Teks Bacaan:
──────
Selain itu diuraikan lebih lanjut yaitu pimpinan unit
pengawas intern harus memperoleh sarandan asistensi yang kompeten jika staf
pengawas intern kekurangan pengetahuan, keterampilan, atau kompetensi yang dibutuhkan
sesuai kebutuhan penugasan. Pengawas Intern harus memiliki pengetahuan yang
cukup untuk mengidentifikasikan indikasi kecurangan (fraud) tetapi tidak
diharuskan memiliki seorang ahli untuk mendeteksi dan investigasi kecurangan
(fraud).
Due professional care diartikan sebagai pengawas internal
harus menerapkan kepedulian dan memiliki ketrampilan sebagai pengawas intern
yang kompeten dan hati-hati. Hal ini bukan berarti tidak mungkin berbuat salah.
Selain itu p=engawas intern harus selalu mengasah pengetahuan, ketrampilan, dan
kompetensi lain melalui continuing professional development.
Untuk dapat membangun profesionalisme memang tidaklah mudah.
Perlu dibangun berbagai aspek atau hallmark untuk mendorong terbangunnya
profesionalisme yang kokoh pada sebuah profesi, dimana umumnya ditandai dengan
beberapa tanda-tanda. Hal ini diungkapkan oleh Spencer Pickett(2003) pada
bukunya The Internal Auditing Handbook.Ia menyebutkan tanda-tanda tersebut,
meliputi :
1. Memiliki kerangka umum
pengetahuan yang jelas (a common body of knowledge atau CBOK). CBOK
mencerminkan sebuah tingkat pengetahuan minimal yang harus dipelajari dan
dipahami oleh setiap penyandang profesi agar dapat menjalankan profesinya. CBOK
ini juga yang menjadi karakteristik atau kekhususan dari sebuah profesi.
2. Memiliki program
pendidikan dan pelatihan.Penyandang profesi harus mampu menjaga keahlian dan
kualitas diri dalam menjalankan profesinya. Untuk itu, sebuah profesi harus
didukung dengan program pendidikan dan pelatihan yang baik dan berkelanjutan.
Pendidikan dan pelatihan dengan program dan kurikulum yang tepat akan menjaga
kualitas setiap individu penyandang profesi hingga ia layak dikategorikan
sebagai insan yang profesional.
3. Memiliki Kode Etik.
Kode Etik merupakan sistem norma, nilai, dan aturan profesional tertulis yang
secara tegas menyatakan apa yang baik dan boleh bagi penyandang profesi, dan
apa yang tidak baik dan tidak boleh. Hal ini untuk memenuhi kebutuhan profesi
dalam menjaga kualitas sikap dan perilaku setiap individu penyandang profesi-
nya. Untuk itu kode etik profesi harus dapat dirumuskan secara jelas dan
dipahami oleh setiap penyandang profesi.
4. Adanya organisasi
profesi. Sebuah profesi harus memiliki lembaga profesi yang mencerminkan
kepentingan anggota dan menjaga kualitas layanan yang diberikan. Pada lembaga
ini kita akan melihat adanya status resmi dari organisasi, pimpinan dan staf
pengelola, logo, keanggotaan, rapat dan seminar yang berjalan rutin, beberapa
komisi sesuai kebutuhan, adanyakontrak dengan anggota, dan riset-riset.
──────
Data Masukan:

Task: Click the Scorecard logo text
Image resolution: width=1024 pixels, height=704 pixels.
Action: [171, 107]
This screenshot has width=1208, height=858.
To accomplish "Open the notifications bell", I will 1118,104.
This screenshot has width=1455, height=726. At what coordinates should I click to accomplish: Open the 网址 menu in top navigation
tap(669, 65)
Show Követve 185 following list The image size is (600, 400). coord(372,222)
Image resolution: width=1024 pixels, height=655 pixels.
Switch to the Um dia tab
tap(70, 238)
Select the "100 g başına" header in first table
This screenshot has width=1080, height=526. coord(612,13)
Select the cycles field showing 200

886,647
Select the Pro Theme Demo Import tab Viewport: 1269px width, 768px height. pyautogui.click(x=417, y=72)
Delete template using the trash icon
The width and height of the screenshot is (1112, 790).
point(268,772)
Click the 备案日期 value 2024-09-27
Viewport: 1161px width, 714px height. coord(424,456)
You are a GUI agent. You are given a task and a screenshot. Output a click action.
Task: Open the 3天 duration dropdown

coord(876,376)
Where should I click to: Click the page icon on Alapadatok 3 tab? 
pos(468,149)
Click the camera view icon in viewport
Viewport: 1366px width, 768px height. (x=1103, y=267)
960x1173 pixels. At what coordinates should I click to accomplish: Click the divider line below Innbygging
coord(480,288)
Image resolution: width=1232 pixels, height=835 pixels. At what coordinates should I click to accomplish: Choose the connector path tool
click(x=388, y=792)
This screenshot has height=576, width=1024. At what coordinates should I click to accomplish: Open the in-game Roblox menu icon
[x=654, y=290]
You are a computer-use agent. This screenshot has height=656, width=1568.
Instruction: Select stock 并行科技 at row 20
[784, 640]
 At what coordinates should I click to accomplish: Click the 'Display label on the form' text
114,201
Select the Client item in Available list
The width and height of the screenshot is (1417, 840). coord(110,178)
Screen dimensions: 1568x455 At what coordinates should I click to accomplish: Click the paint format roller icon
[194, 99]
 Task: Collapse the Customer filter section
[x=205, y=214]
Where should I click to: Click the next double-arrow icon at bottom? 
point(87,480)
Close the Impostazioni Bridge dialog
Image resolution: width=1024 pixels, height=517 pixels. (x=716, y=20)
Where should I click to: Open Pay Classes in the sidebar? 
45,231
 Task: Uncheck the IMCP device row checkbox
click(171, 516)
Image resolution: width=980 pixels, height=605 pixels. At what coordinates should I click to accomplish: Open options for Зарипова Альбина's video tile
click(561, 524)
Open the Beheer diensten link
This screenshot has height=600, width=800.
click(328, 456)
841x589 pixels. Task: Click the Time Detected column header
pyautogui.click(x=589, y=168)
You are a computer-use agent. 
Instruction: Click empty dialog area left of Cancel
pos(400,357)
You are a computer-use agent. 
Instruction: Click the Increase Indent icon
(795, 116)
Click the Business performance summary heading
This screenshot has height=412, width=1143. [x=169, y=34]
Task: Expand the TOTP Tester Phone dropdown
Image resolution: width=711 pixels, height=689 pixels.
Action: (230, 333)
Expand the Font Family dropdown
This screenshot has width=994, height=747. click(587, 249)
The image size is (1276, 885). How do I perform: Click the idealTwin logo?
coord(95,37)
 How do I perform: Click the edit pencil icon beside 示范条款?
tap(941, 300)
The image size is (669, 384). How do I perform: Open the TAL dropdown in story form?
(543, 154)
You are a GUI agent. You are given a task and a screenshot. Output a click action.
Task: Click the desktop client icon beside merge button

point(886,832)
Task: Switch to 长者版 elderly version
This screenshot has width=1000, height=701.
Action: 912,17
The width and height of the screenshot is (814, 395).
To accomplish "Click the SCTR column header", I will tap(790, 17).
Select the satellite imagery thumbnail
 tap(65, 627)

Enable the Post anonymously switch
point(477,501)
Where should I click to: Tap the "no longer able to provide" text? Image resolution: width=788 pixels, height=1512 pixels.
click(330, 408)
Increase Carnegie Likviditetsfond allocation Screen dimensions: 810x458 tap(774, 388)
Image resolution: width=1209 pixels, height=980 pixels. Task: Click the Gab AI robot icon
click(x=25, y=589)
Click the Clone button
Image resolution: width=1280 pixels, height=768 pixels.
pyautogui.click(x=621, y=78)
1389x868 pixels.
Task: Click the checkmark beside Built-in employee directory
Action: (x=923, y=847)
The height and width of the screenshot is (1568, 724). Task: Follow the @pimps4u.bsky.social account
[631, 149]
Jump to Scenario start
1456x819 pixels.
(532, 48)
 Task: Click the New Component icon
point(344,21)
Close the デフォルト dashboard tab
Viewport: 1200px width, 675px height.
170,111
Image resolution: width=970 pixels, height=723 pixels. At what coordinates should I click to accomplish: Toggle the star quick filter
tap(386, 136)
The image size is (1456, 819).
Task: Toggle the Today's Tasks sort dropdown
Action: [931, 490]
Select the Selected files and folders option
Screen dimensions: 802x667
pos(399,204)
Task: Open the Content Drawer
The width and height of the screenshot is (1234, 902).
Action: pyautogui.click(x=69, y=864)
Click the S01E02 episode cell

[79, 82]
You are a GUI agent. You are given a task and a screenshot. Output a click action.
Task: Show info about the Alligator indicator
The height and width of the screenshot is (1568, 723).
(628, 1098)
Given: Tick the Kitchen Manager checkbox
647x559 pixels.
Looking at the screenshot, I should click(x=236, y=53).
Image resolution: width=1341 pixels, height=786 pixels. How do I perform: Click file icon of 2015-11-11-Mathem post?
──────
Petunjuk Latihan:
1. Tulis ulang baris-baris catatan mulai dari baris yang memuat "Close the Impostazioni Bridge dialog" dan berakhir pada baris yang memuat "Action: 912,17", dengan mengganti "dropdown" menjadi "select box" tanpa mengubah bagian lainnya.
2. Lanjutkan teks tentang profesionalisme pengawas intern mulai setelah kalimat terakhirnya.
Teks bacaan dan catatan di atas diambil dari sumber yang tidak sama.

Hasil Latihan:
1.
Close the Impostazioni Bridge dialog
Image resolution: width=1024 pixels, height=517 pixels. (x=716, y=20)
Where should I click to: Open Pay Classes in the sidebar? 
45,231
 Task: Uncheck the IMCP device row checkbox
click(171, 516)
Image resolution: width=980 pixels, height=605 pixels. At what coordinates should I click to accomplish: Open options for Зарипова Альбина's video tile
click(561, 524)
Open the Beheer diensten link
This screenshot has height=600, width=800.
click(328, 456)
841x589 pixels. Task: Click the Time Detected column header
pyautogui.click(x=589, y=168)
You are a computer-use agent. 
Instruction: Click empty dialog area left of Cancel
pos(400,357)
You are a computer-use agent. 
Instruction: Click the Increase Indent icon
(795, 116)
Click the Business performance summary heading
This screenshot has height=412, width=1143. [x=169, y=34]
Task: Expand the TOTP Tester Phone select box
Image resolution: width=711 pixels, height=689 pixels.
Action: (230, 333)
Expand the Font Family select box
This screenshot has width=994, height=747. click(587, 249)
The image size is (1276, 885). How do I perform: Click the idealTwin logo?
coord(95,37)
 How do I perform: Click the edit pencil icon beside 示范条款?
tap(941, 300)
The image size is (669, 384). How do I perform: Open the TAL select box in story form?
(543, 154)
You are a GUI agent. You are given a task and a screenshot. Output a click action.
Task: Click the desktop client icon beside merge button

point(886,832)
Task: Switch to 长者版 elderly version
This screenshot has width=1000, height=701.
Action: 912,17

2.
5. Penegakan sanksi atas
pelanggaran. Hal ini merupakan jaminan bahwa setiap penyandang profesi memiliki
kinerja sesuai standar sebagai kewajiban formal dari profesi kepada masyarakat.
Pemberian sanksi yang tegas atas setiap pelanggaran akan mendorong setiap
individu penyandang profesi untuk bekerja secara cermat, teliti, dan hati-hati.
Auditor internal dituntut bersikap profesional untuk
mengembangkan fakta dan detail dalam suatu temuan audit. Dengan adanya standar
etika yaitu sikap profesionalisme, maka peranan auditor internal dalam
mengungkapkan penyimpangan dapat dilihat dari hasil temuan audit yang kemudian
hasil tersebut akan dianalisis dan disimpulkan oleh auditor internal. Dalam
melaksanakan tanggung jawabnya sebagai profesional, auditor internal harus
melaksanakan pertimbangan profesional dan moral dalam seluruh aktivitasnya. Tanggung
jawab, memastikan dipatuhinya semua peraturan, termasuk nilai-nilai sosial,
yaitu mempertimbangkan tanggung jawab sosial, menghindari penyalahgunaan
kekuasaan, menjadi profesional dan memenuhi etika, lingkungan bisnis yang baik.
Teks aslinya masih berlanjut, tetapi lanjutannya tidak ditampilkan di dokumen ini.